日頃の備えについて語り合う県防災士会の防災士、加瀬孝雄さん、山根実さん、寺門淳子さん(左から)=水戸市内
家庭の備え 県防災士会3人に聞く 日頃から自助意識を
■加瀬孝雄さん スマホ用にバッテリー
■山根実さん 衛生保つトイレ凝固剤
■寺門淳子さん 家族で年1回話し合い
東日本大震災のような大災害が起きたとき、電気、ガス、水道などライフラインの停止は避けられず、店舗からの食料や生活物資の調達は難しくなる。県や市町村は公的備蓄を進めているが、まずは各世帯での備えが必要だ。震災から10年の節目を前に、県防災士会の加瀬孝雄さん(70)、山根実さん(61)、寺門淳子さん(56)の防災士3人に、備蓄についてアドバイスしてもらった。
-備蓄の必要量や食料備蓄のポイントは。
寺門 東日本大震災では道路のダメージによる輸送への影響で、物資が届くのに3~5日かかった地域があり、熊本地震でも3日経過して届かない所がありました。やはり1週間分の備蓄は必要だと思います。

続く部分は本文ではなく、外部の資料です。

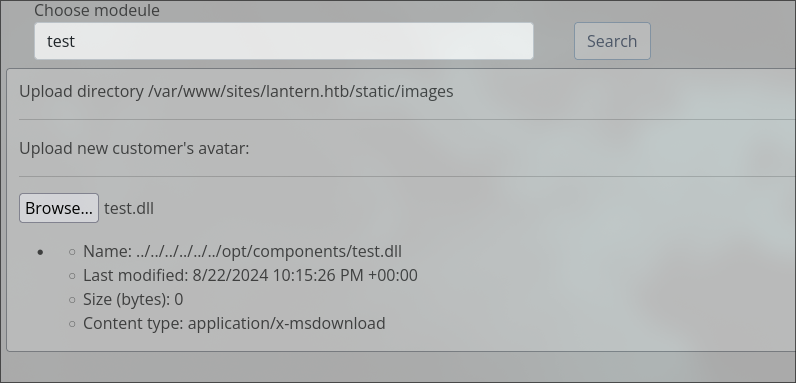
Task: Click the "Size (bytes): 0" entry
Action: 133,300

加瀬 そうですね。最低でも1週間分必要と考えてほしいです。南海トラフ巨大地震の被災地では、1週間ライフラインが止まる可能性が指摘されています。
山根 実際に、1人1日3リットルの水を1週間分ストックしています。冷凍食品は常に3日分保存し、消費しながら備えています。
寺門 缶詰など、普段から食べるものを少しだけ多めに蓄えるのが良いと思います。傷みやすいものを優先的に食べ、補充していけば賞味期限切れもなく、無駄がありません。

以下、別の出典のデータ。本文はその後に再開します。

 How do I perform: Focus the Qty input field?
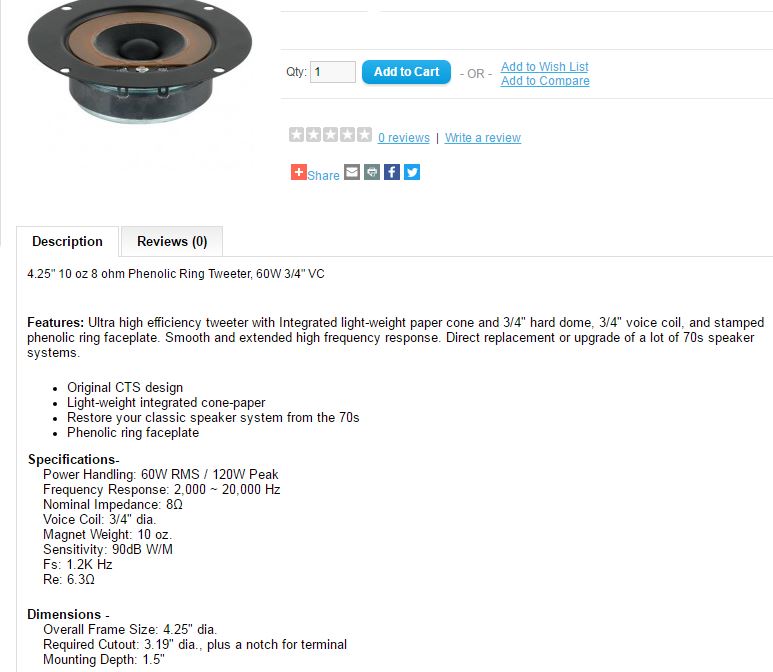333,72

加瀬 計画的に消費していざというときに食べられるようにしておく「ローテーション」は大切ですね。
-お薦めの備蓄食料は。
寺門 肉じゃが、ハンバーグなど、レトルト食品は種類が豊富です。また、乾パンもおいしくなっており、保存が利くクロワッサンもあります。味わってみて、口に合うものを買い進めておけば、いざというときに抵抗なく食べられます。マグロやサバの(油漬け)缶詰も役に立ちます。だしが出るので、みそ汁や鍋にしてもおいしい。また果物の缶詰もお薦め。ストレスがかかる中、甘いもので一息入れられます。
加瀬 お湯や水を入れると食べられる状態になる「アルファ米」の種類も多くなりました。五目ご飯とかカレーとか。電子レンジで温めるご飯パックは、熱湯でも温めることができ、備蓄に向いています。
-食料以外に何が必要でしょう。
山根 トイレの凝固剤はとても重要です。災害時にトイレが使えないのは、非常にストレスになり、衛生上も深刻な問題になる。ウエットティッシュも衛生を保つのに必需品。手もテーブルも拭けるし、風呂に入れないときは体全体を拭けます。ヘルメットは、かさばらない折り畳み式も出ているので、余裕があればそろえましょう。

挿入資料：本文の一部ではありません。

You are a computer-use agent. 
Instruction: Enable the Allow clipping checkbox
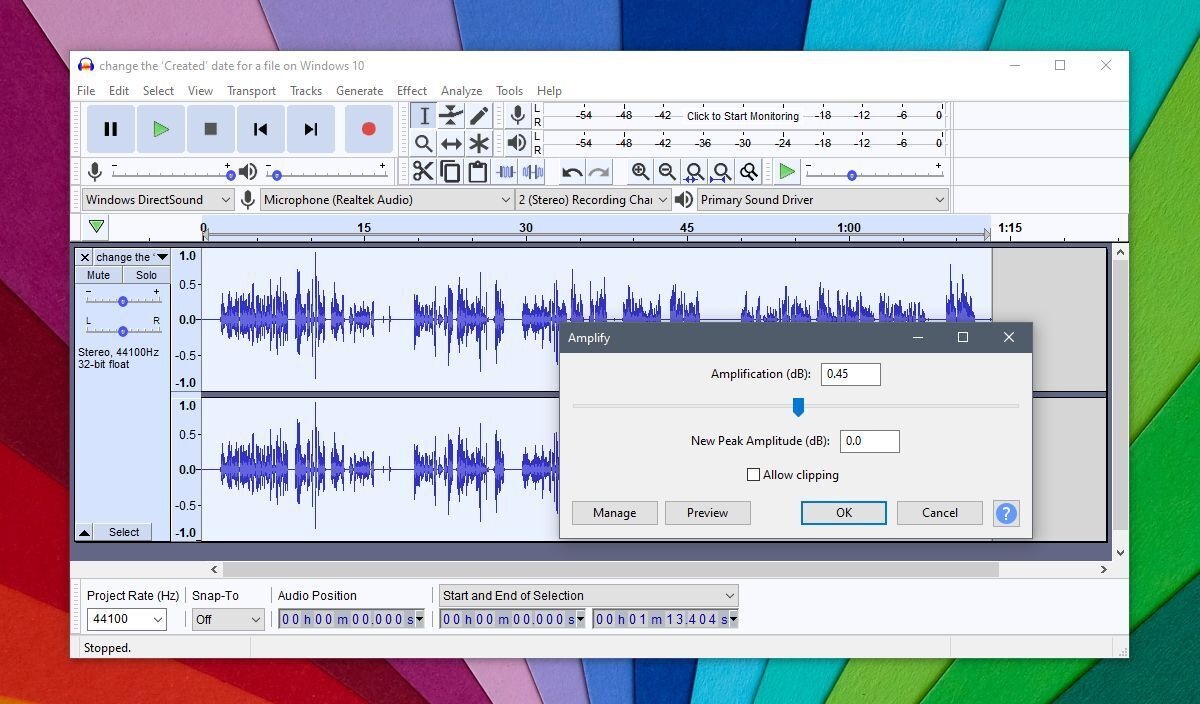pos(754,475)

加瀬 消毒液やばんそうこう、常備薬。診療を受けるまでの応急処置ができるようにしたいですね。また、デマが広がる可能性がある中、正確な情報を入手するためのラジオが大切。手動やソーラー発電、乾電池を併用した災害時向けのタイプがあります。家族と連絡が取れないのはとても不安になるので、携帯電話・スマートフォンの充電器やモバイルバッテリーも欠かせません。
寺門 大震災では避難所でコンセントを争奪する状況もあったので(同バッテリーは)1人1台欲しいですね。自宅では懐中電灯を風呂場を含む各部屋と車の中に置いて、すぐ手に取れるようにしています。乳幼児がいる家庭では、普段から持ち歩いている「ママバッグ」が災害時に役立ちます。おむつやお尻拭き、授乳ケープなど、常に補充して、健康手帳や保険証(コピー)も入れてください。
-備蓄の意識向上について。
寺門 家族一人一人の防災バッグを作り、各自で必要と考えたものを入れて、なぜそれを必要と考えたのか話し合ってみるといいでしょう。被災時の連絡手段や集合場所の確認と合わせ、何を買いそろえるべきか、家族で相談する場を年1回でも設けてほしいです。
山根 備蓄食料のローテーションで時々食べることも、意識を醸成するきっかけになりますね。例えば、乾パンを食べたことがない子どもは多く、慣れさせることにもつながります。
加瀬 スイスでは国民に50日間の備蓄を義務付け、子どもの頃から指導しています。また、アメリカやイギリスでも25日間の備蓄を推奨しています。日本でも実は、災害対策基本法で備蓄は住民の努力義務。一人一人が日頃から自助を意識してもらいたいです。